Supremo

Marco Kratzenberg

Wer einen PC fernsteuern will, kann mittlerweile auf mehrere Produkte zurückgreifen. Supremo will ebenfalls auf diesem Markt mitmischen. Was kann dieses Programm besser als die anderen?

So ziemlich jeder kennt TeamViewer als Möglichkeit, einen PC aus der Ferne zu warten und zu steuern. Um dieses Programm noch zu verbessern, haben sich ein paar TeamViewer-Programmierer selbständig gemacht und haben AnyDesk veröffentlicht. Dieses Tool ist schon - insbesondere hinsichtlich der Darstellung und Geschwindigkeit, ziemlich beindruckend. Und nun möchte Supremo aus Italien den Markt noch einmal aufmischen. Für den privaten Gebrauch ist Supremo kostenlos.

Was kann Supremo besser?

Im Grunde, wollen wir doch mal ganz ehrlich sein, erwartet man von einer Rechner-Fernsteuerung über das Internet nicht allzu viel.

  • Das Programm soll sich auf einfache Weise verbinden, ohne dass man mit irgendwelchen Firewalls oder Konfigurationen kämpfen muss.
  • Die Verbindung soll sicher sein.
  • Der ferngesteuerte Rechner soll sich flüssig bedienen lassen.
  • Ein einfacher Datei-Transfer ist wünschenswert.

Das alles kann Supremo bieten. Das Programm hat einen integrierten Datenmanager, der die Übertragung in beide Richtungen sehr einfach macht. Eigentlich sogar in noch mehr Richtungen, denn Supremo bietet die Möglichkeit, dass sich mehrere Teilnehmer mit einem Rechner verbinden. Das kann beispielsweise hilfreich sein, wenn eine intensivere Supportsession die Unterstützung verschiedener Personen notwendig macht. Diese können dann auch über den ebenfalls eingebauten Chat miteinander konferieren.

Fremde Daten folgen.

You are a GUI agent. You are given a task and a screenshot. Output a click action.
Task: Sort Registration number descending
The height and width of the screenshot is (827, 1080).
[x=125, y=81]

Falls vorhanden, kann sogar eine Videoverbindung hergestellt werden. Um all diese Optionen zu steuern, blendet Supremo beim entfernten PC oben eine Menüleiste in den Monitor ein, mit dem wir sie aktivieren können. Hier befindet sich auch die Möglichkeit, das Fenster des entfernten PC als Vollbild darzustellen und dort auch den Bildschirmhintergrund einzublenden, der aus Gründen der Bandbreitenersparnis ansonsten ausgeblendet wird.

Mit Supremo eine sichere Verbindung herstellen

Auch die Verbindung ist wirklich einfach und zugleich sicher. Sie ist mit einer 256-Bit-Verschlüsselung codiert. Seiteneinstiege in so eine Verbindung sollten also unmöglich sein. Das Programm selbst besteht nur aus einer einzigen Datei. Diese muss auf allen teilnehmenden Rechnern gestartet werden, wodurch jeder von ihnen eine eindeutige ID bekommt. Diese ID braucht man, wenn man einen Rechner fernsteuern will. Doch vorher muss die andere Seite noch durch einen Klick auf „Start“ gestatten, dass überhaupt jemand sich verbinden darf. Daraufhin wird ein vierstelliges Passwort generiert. Das braucht der Partner auf der anderen Seite auch. Bis dahin ist also mindestens ein Austausch via E-Mail oder Telefon notwendig.

Hat die Verbindung geklappt, die sich in der Regel erfolgreich an allen Hindernissen, wie etwa Firewalls, vorbeischlängeln kann, dann kann es losgehen. Man sieht den ferngesteuerten Rechner in seinem aktuellen Status, nur mit schwarzem Hintergrund. Die Menüleiste verbirgt sich hinter einem „Griff“ am oberen Fensterrand, mit dem man sie herabziehen kann.